Megatrend 2: citizen anger

Around the world, real and perceived inequality is growing.[1] In the United States, workers’ real wages have stagnated for over 20 years.[2] The World Economic Forum found in 2017 that income and wealth disparity, and associated social polarisation, are two of the top three trends determining the shape of the world in the next decade.[3] More and more people feel that the globalisation project has not worked for them, and/or what benefits there are from globalisation are being soaked up by a layer of elites who prevent the increased wealth from reaching the everyday people.[4] The result is a strong sense of anger and mistrust towards the establishment status quo, including political and business elites. COVID-19 is further increasing inequality.[5]
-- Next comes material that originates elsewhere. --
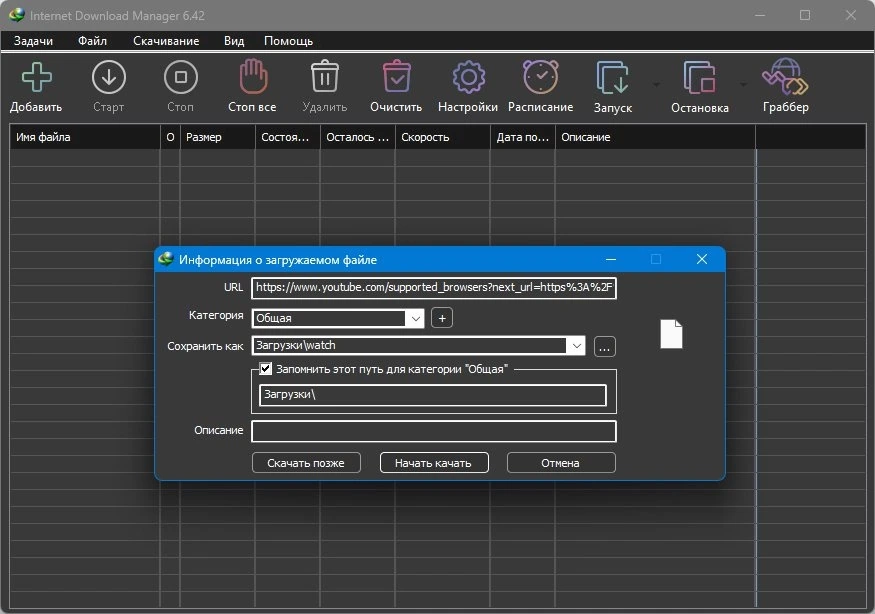Click the plus button to add category
Viewport: 875px width, 614px height.
(442, 318)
Megatrend 3: Industrial Revolution 4.0

Describing what is happening in the realm of tech, digital and cyber as ‘the Fourth Industrial Revolution’ is not over-dramatising. The depth and breadth of change in tech, cyber, digital and data will fundamentally change every aspect of the average Australian’s life in ways that we can’t even imagine – and indeed, already is. This tech disruption is supremely geopolitical – both driven by, and in turn driving, politics.
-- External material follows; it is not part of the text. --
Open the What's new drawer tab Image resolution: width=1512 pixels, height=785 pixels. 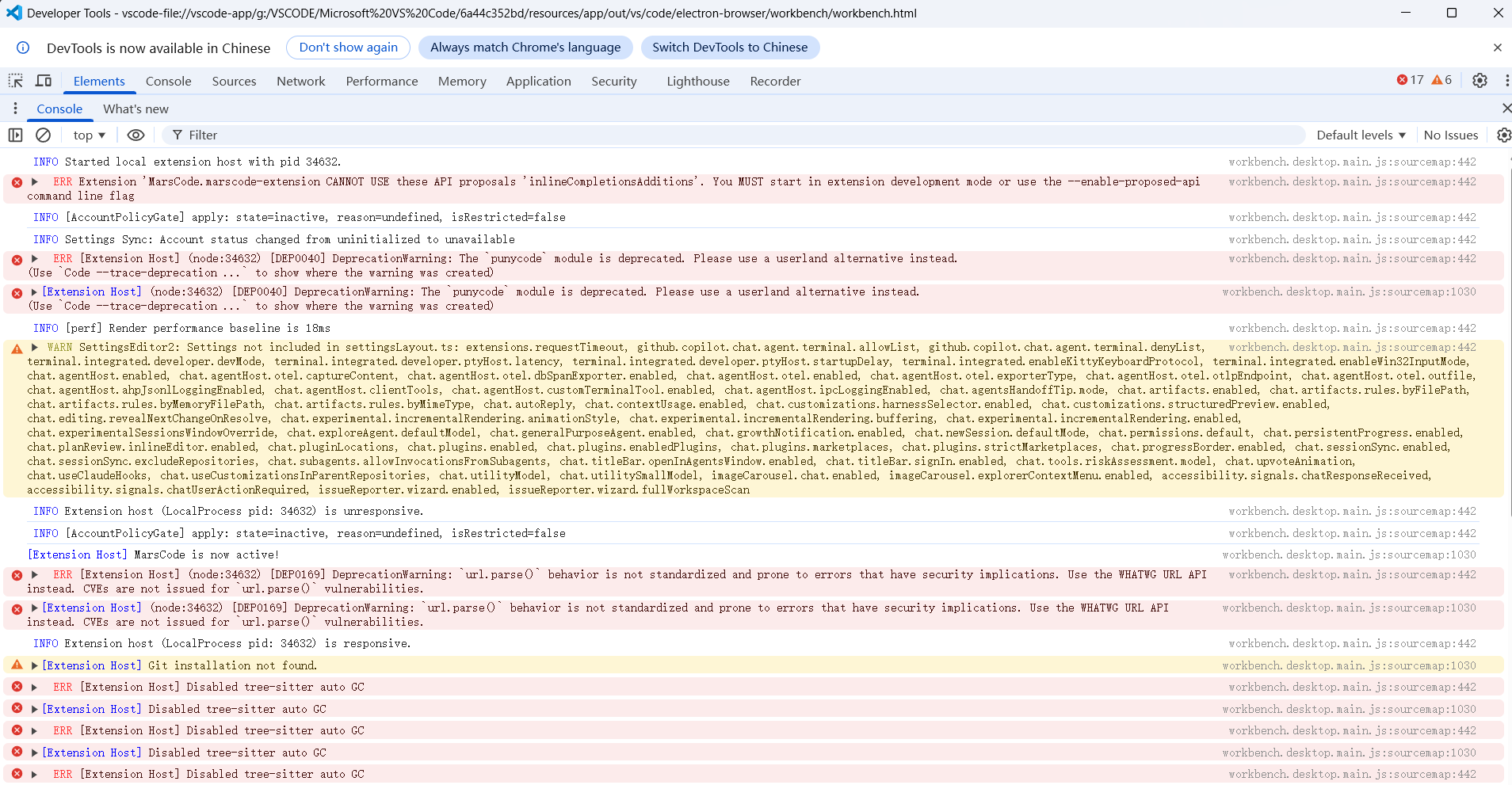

Megatrend 4: climate change

Climate change as a driver of crisis is no surprise. As Paul Dillinger, head of Global Product Innovation at Levi Strauss & Co put it, “anyone with a supply chain is going to be affected by climate change… It’s as much an issue for us as for the Pentagon”.[6] Direct environmental impacts are extreme weather events such as an increased incidence and severity of storms, floods, cyclones, bushfires, and droughts. In February 2021, multiple severe winter storms in Texas resulted in at least 82 deaths and more than US$195 billion in property damage. The effects of the freak weather event were exacerbated by politics, namely, the state's stance on energy deregulation, as Texas had decoupled from the national energy grids.

What does this all add up to?

The world is in a state of flux. We don’t know when things will settle, or what they will look like when they do. We do know that nationalism and protectionism are on the rise, the line between the online world and the physical world is blurring, cybersecurity is lagging, the planet is heating up, and COVID-19 is exacerbating inequality and social polarisation. We do know that uncertainty and volatility are here to stay. There is no coherent global approach on political models, trade standards, and international architecture.[7]

Now is a very good time to focus on building resilience into future strategy and operations, for those who haven’t already.

What can companies do to build resilience?

Businesses need to develop the capabilities to be able to persist, adapt or transform in a crisis – to be resilient. Those who can anticipate, prepare for and respond to these global geopolitical megatrends will more effectively navigate this less predictable world, and be in a position to capitalise on opportunities.